Post by robysue1 » Sun Sep 08, 2024 2:47 pm

The short answer is that lots of things can increase the AHI recorded on an APAP.

We need some additional information before we can say whether the pain is the probable culprit. Or whether it is medication related.

You also write:
My AHIs were ranging 1.0-3.5 now they are ranging 9.0-29.0. I am sleeping longer periods since sleep doc increased to 8-12. The high AHIs are scaring me. I will be talking to my doctor soon cause what he changed is not working. I have a mix of CAs and OAs.
What's gone up the most? The OAs or the CAs?
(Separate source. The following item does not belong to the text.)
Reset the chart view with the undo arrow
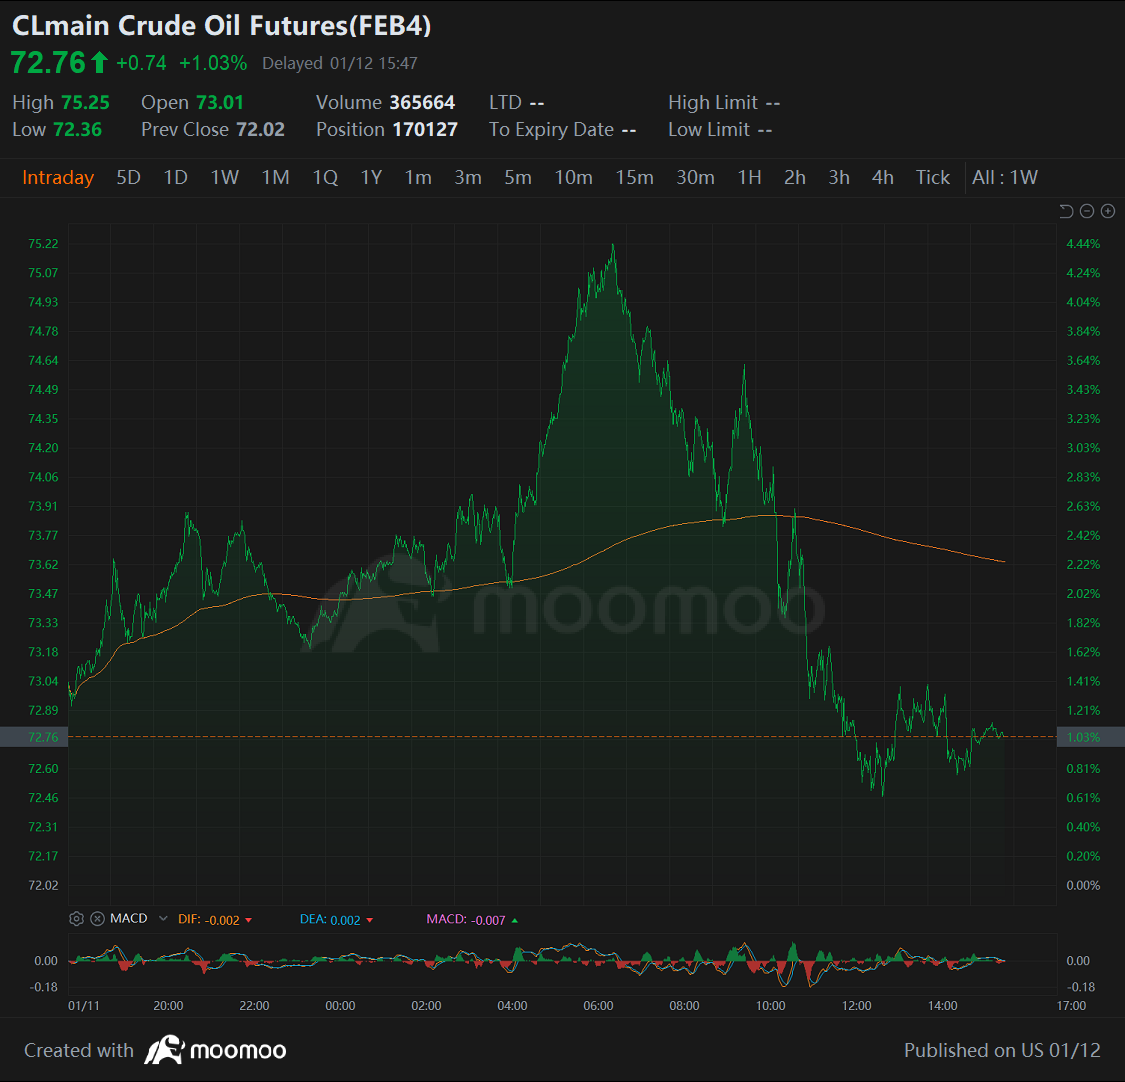 pyautogui.click(x=1066, y=211)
That's kind of important for figuring out what might be causing the problem

Here are two wild guesses about things that might be going on in your case:

1) If the pain is significant enough that it is interfering with the quality of your sleep, you may be waking up a lot more than you realize. And it could be that the machine is scoring more false events as you transition back to sleep. The machine can't tell when you are asleep and when you are awake. And wake breathing can fool it into scoring OAs and CAs. And then it is normal to have a CA or two as you transition from wake to sleep. None of these things would be scored as events on an in-lab sleep test.
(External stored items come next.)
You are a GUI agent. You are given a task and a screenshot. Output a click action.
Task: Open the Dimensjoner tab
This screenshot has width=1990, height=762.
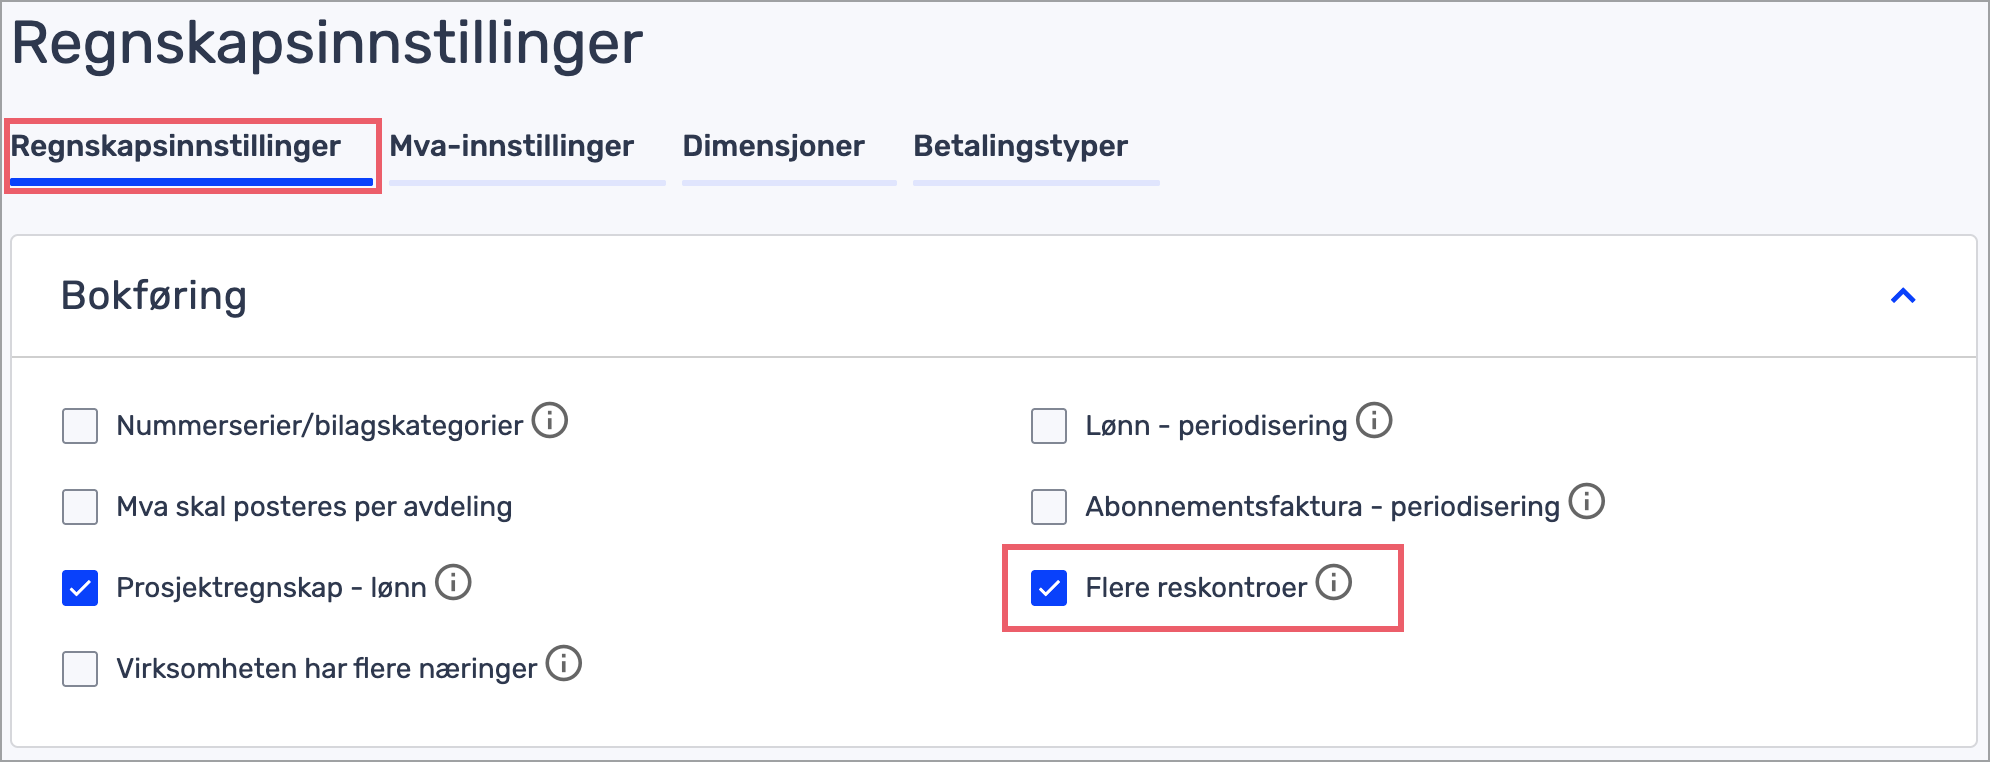773,147
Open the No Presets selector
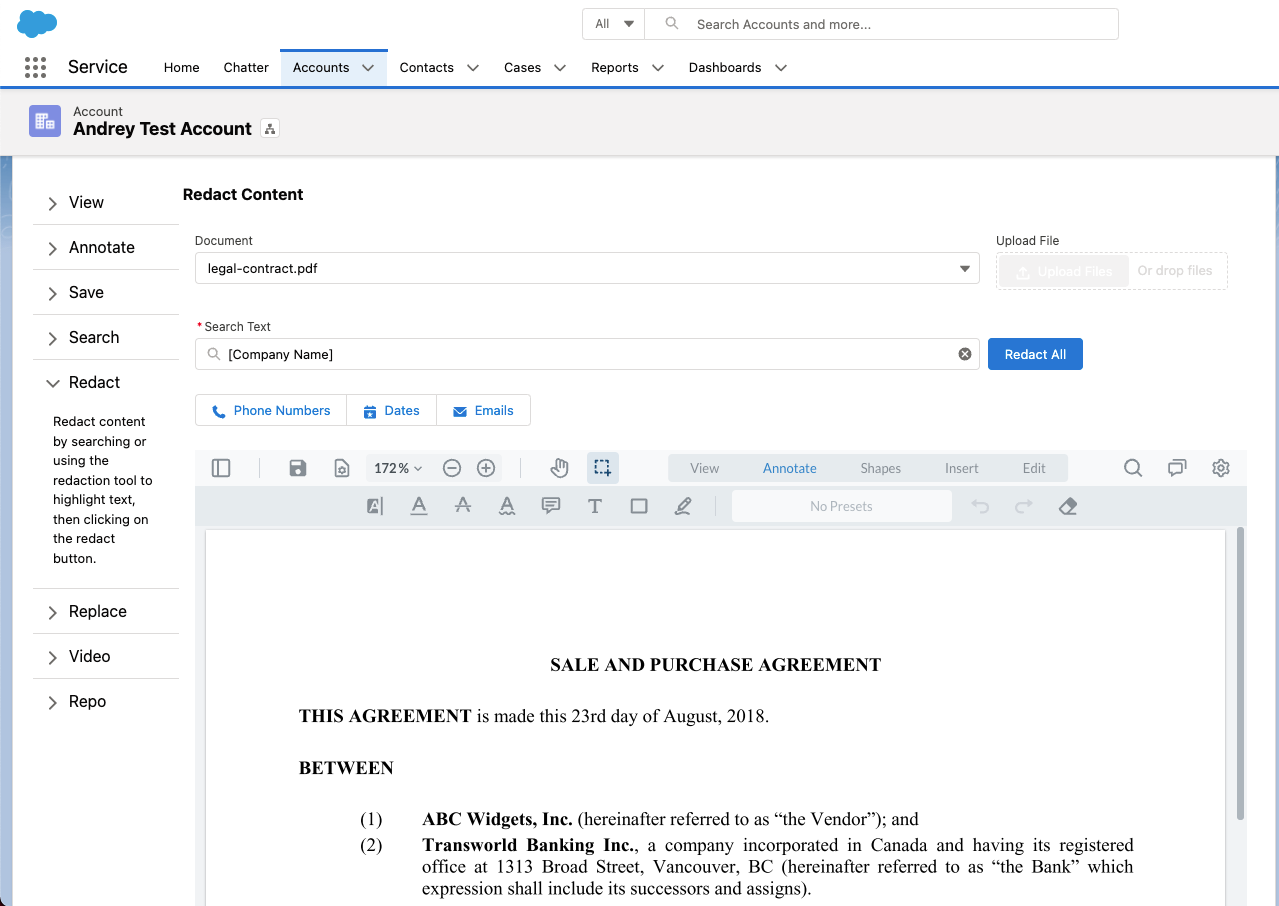This screenshot has width=1279, height=906. [841, 506]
2) On the other hand, you could be sensitive enough to the Tramadol that it might be causing you to sleep more soundly and longer than usual. And that the Tramadol might also be causing your airway to be a bit more prone to collapsing now that you are taking more of it for pain. Or perhaps the Tramadol (or other pain mediation) is messing up with your body's CO2 trigger for inhalation once you are asleep.

So how much restlessness does the pain cause you at night? Do you remember waking up a lot in pain? On the other hand, if you do take a pain pill closer to bedtime, do you sleep more soundly? And is the AHI noticeably higher on nights where you take a pain pill "close to bedtime"? And what is your definition of "close to bedtime?"

It would also help if you posted some detailed data so we can see exactly when your events are occurring each night. Without that detailed data, all we can really do is speculate. But if the increase in AHI is mostly due to an increased CAI, increasing the pressure is probably not going to fix the problem.